During the year 1912, there were three major events that impacted the Marconi company in Chelmsford and the wireless equipment they manufactured. These three events in chronological order were:-
- The sinking of the luxury liner Titanic
- Construction of a new wireless factory building in Chelmsford
- Official visit from the many international delegates who were attending the International Radio Telegraphic Conference in London
In that tragic event on Sunday April 14, 1912, the luxury liner RMS Titanic struck an iceberg and in less than three hours it broke into two pieces and sank. The two Marconi wireless operators, 25 year old John Phillips and 22 year old Harold Bride, had sent out numerous Morse Code messages on their Marconi wireless equipment with the Marconi callsign MGY.
In response, the RMS Carpathia (callsign MPA) at full speed arrived at the scene two hours after the Titanic sank, and they were successful in rescuing 705 survivors from the icy cold Atlantic. Wide was the subsequent praise for the use of wireless equipment aboard the Titanic which ensured the rescue of so many survivors who would otherwise have been lost.
In Chelmsford, suitable land on the local cricket grounds at New Street near the railway station was chosen for the new wireless/radio factory. Construction work for that large new two storey factory building began on February 26 (1912) and in order to hasten the work 500 brick layers were employed.

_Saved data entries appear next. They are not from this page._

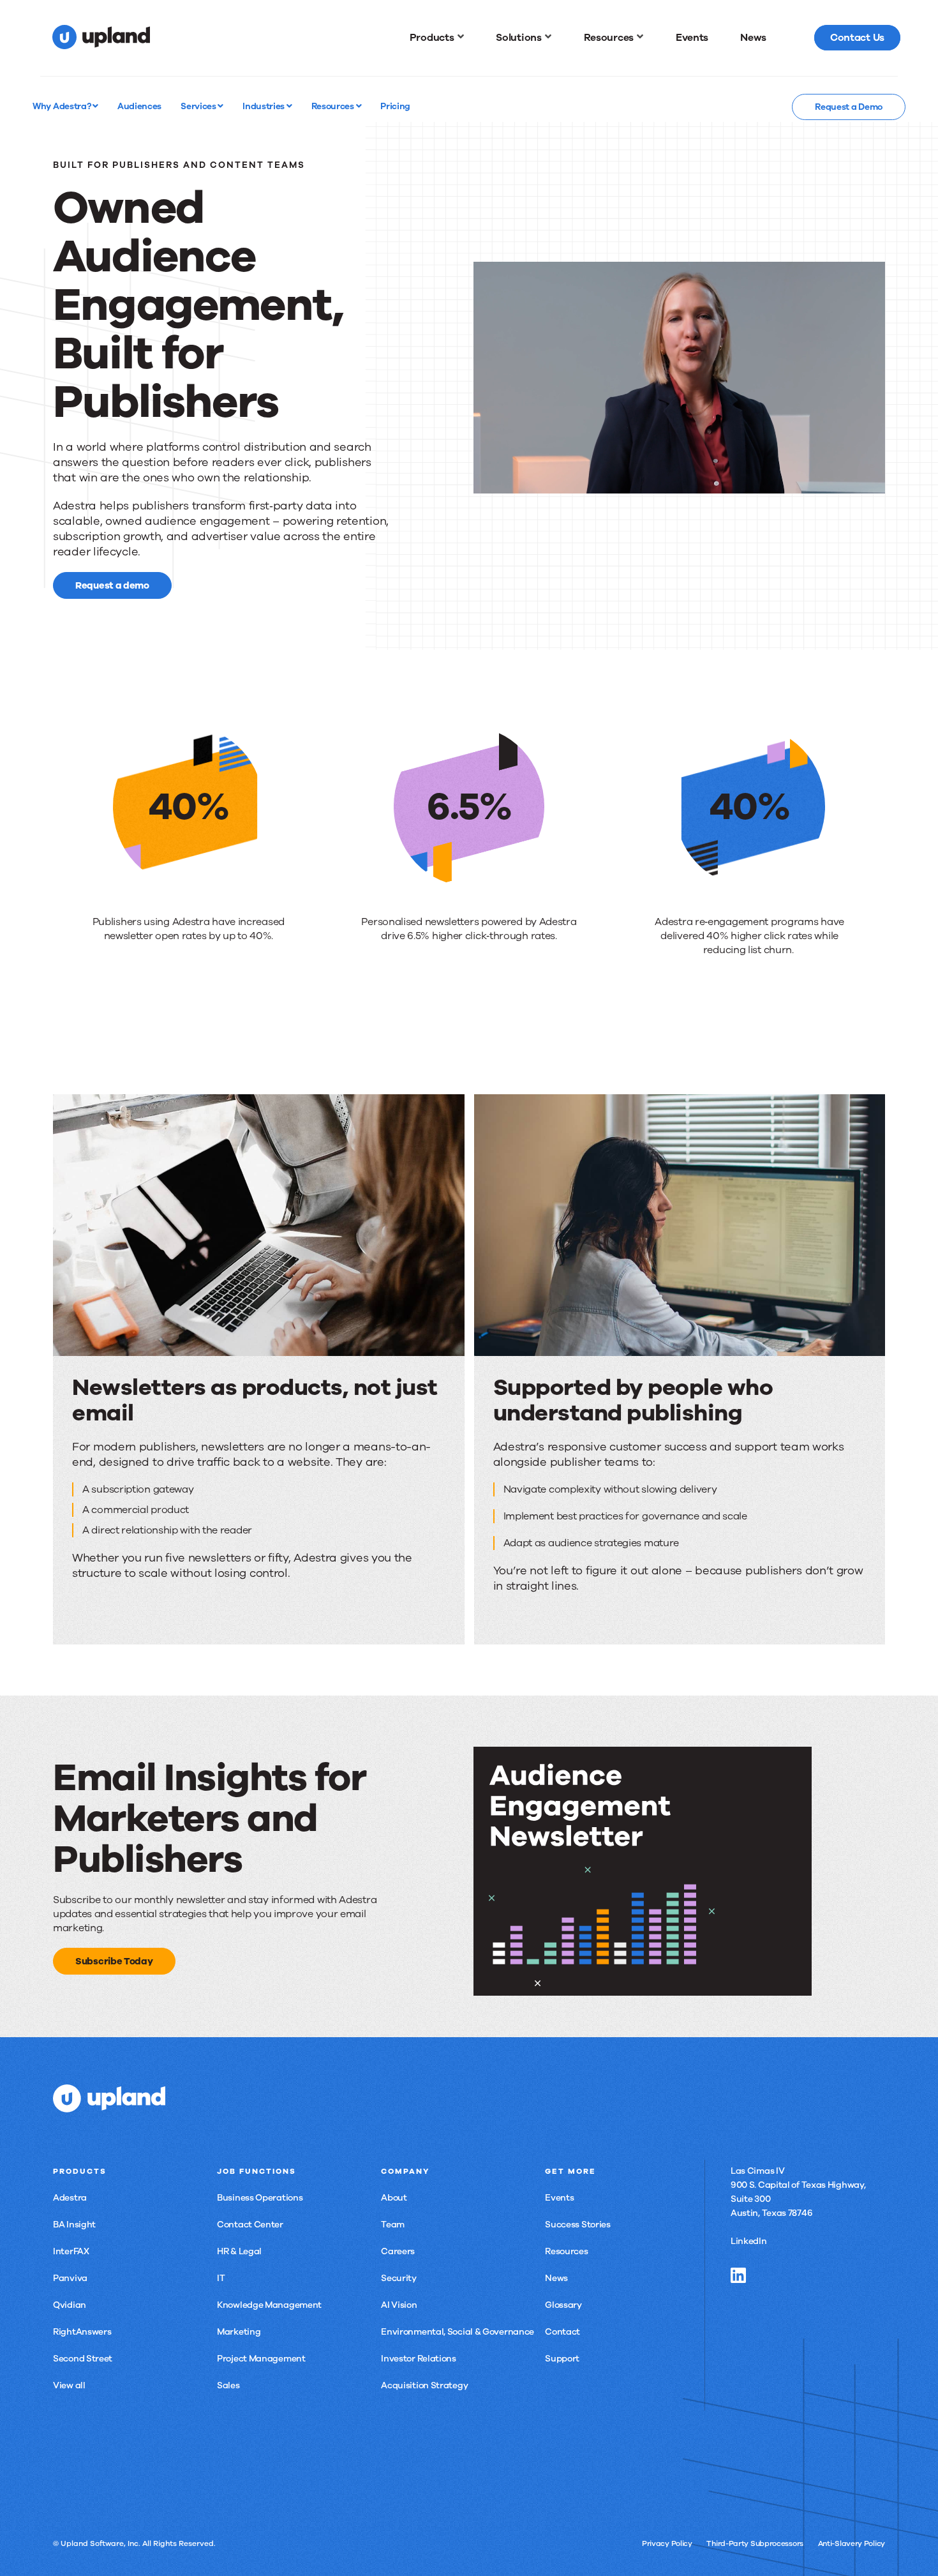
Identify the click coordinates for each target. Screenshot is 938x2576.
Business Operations (259, 2198)
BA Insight (74, 2224)
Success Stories (578, 2224)
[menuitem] (437, 37)
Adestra (70, 2198)
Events (559, 2198)
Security (399, 2278)
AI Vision (399, 2305)
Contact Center (250, 2224)
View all (69, 2385)
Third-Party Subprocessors (754, 2543)
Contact (562, 2332)
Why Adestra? (63, 106)
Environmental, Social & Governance (457, 2332)
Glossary (563, 2305)
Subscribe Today (114, 1961)
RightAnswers (82, 2332)
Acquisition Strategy (424, 2385)
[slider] (654, 482)
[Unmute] (821, 482)
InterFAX (71, 2251)
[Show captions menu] (795, 482)
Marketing (238, 2332)
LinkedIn (749, 2241)
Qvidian (69, 2305)
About (394, 2198)
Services (199, 106)
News (556, 2278)
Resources (333, 106)
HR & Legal (239, 2251)
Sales (228, 2385)
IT (221, 2278)
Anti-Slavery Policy (851, 2543)
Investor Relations (418, 2359)
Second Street (82, 2359)
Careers (398, 2251)
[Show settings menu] (847, 482)
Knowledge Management (269, 2305)
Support (562, 2359)
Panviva (70, 2278)
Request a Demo (848, 107)
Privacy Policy (667, 2543)
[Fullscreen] (872, 482)
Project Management (261, 2359)
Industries (264, 106)
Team (393, 2224)
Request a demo (112, 585)
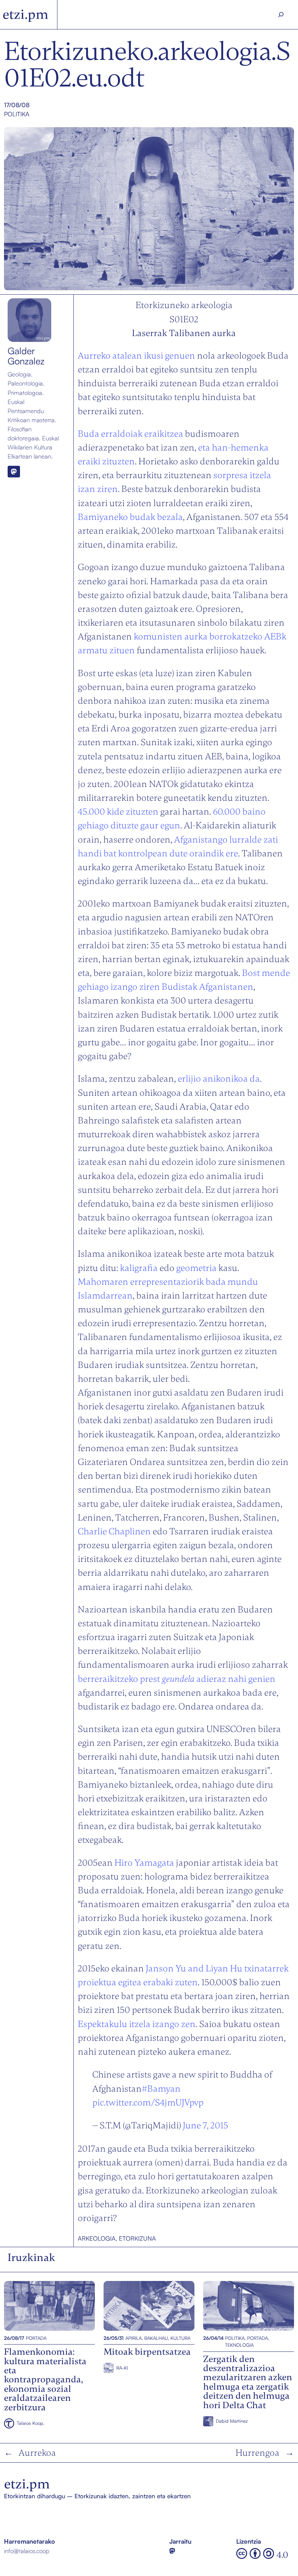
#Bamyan (161, 2088)
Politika (16, 114)
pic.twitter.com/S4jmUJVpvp (148, 2102)
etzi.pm (25, 14)
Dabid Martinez (232, 2421)
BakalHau (156, 2338)
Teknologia (239, 2345)
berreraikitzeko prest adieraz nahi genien (176, 1678)
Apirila (133, 2338)
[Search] (280, 14)
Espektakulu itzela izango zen (137, 2024)
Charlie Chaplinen (114, 1531)
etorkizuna (137, 2238)
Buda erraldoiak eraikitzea (130, 433)
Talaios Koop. (30, 2423)
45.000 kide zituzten (118, 811)
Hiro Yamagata (144, 1862)
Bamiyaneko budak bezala (130, 516)
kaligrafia (139, 1267)
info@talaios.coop (26, 2551)
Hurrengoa (257, 2452)
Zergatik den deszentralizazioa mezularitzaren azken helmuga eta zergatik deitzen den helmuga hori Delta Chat (248, 2305)
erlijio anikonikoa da (218, 1078)
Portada (36, 2338)
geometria (196, 1267)
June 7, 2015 (205, 2125)
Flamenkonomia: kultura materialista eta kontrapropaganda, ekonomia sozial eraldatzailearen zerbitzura (49, 2305)
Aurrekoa (37, 2452)
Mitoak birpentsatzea (132, 2305)
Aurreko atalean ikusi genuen (136, 355)
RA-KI (122, 2368)
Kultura (180, 2338)
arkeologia (97, 2238)
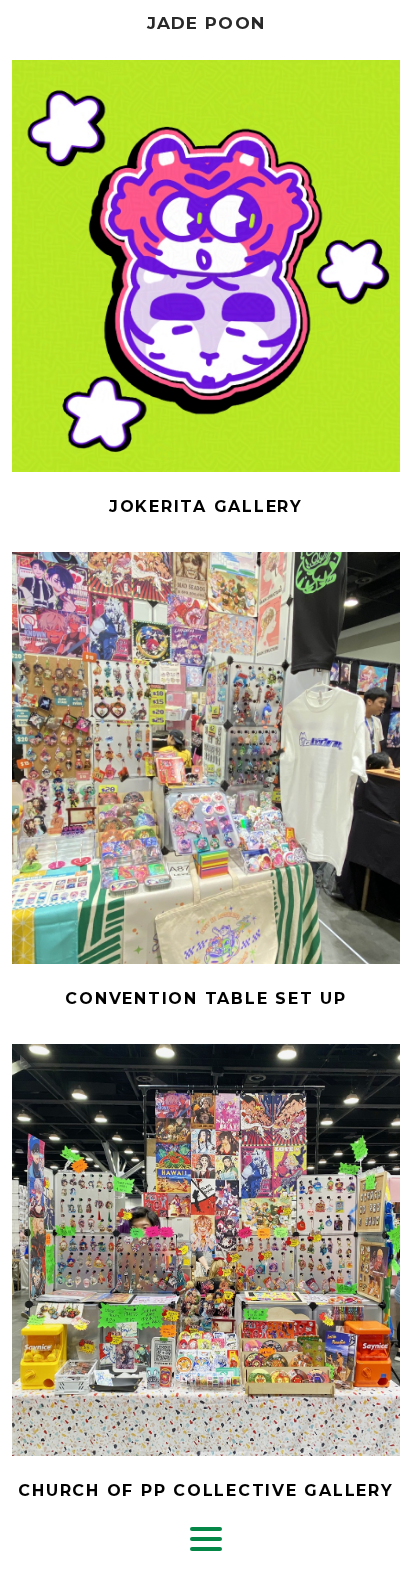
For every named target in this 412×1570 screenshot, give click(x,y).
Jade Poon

The official opening of the new Marconi factory at Chelmsford on June 22 (1912) attracted delegates from the 35 countries who were attending the Third International Radio Telegraphic Conference in London. At the height of its success, this new wireless/radio factory employed a total of 6,000 people.
Early views of the Marconi factory in New Street, Chelmsford. Photos: Essex Record Office
During the subsequent almost one hundred years, Marconi Chelmsford manufactured untallied quantities of radio products, including high powered top quality international shortwave transmitters. Their now historic radio factory was ultimately closed in 2008, and it is these days in use as a luxury apartment complex.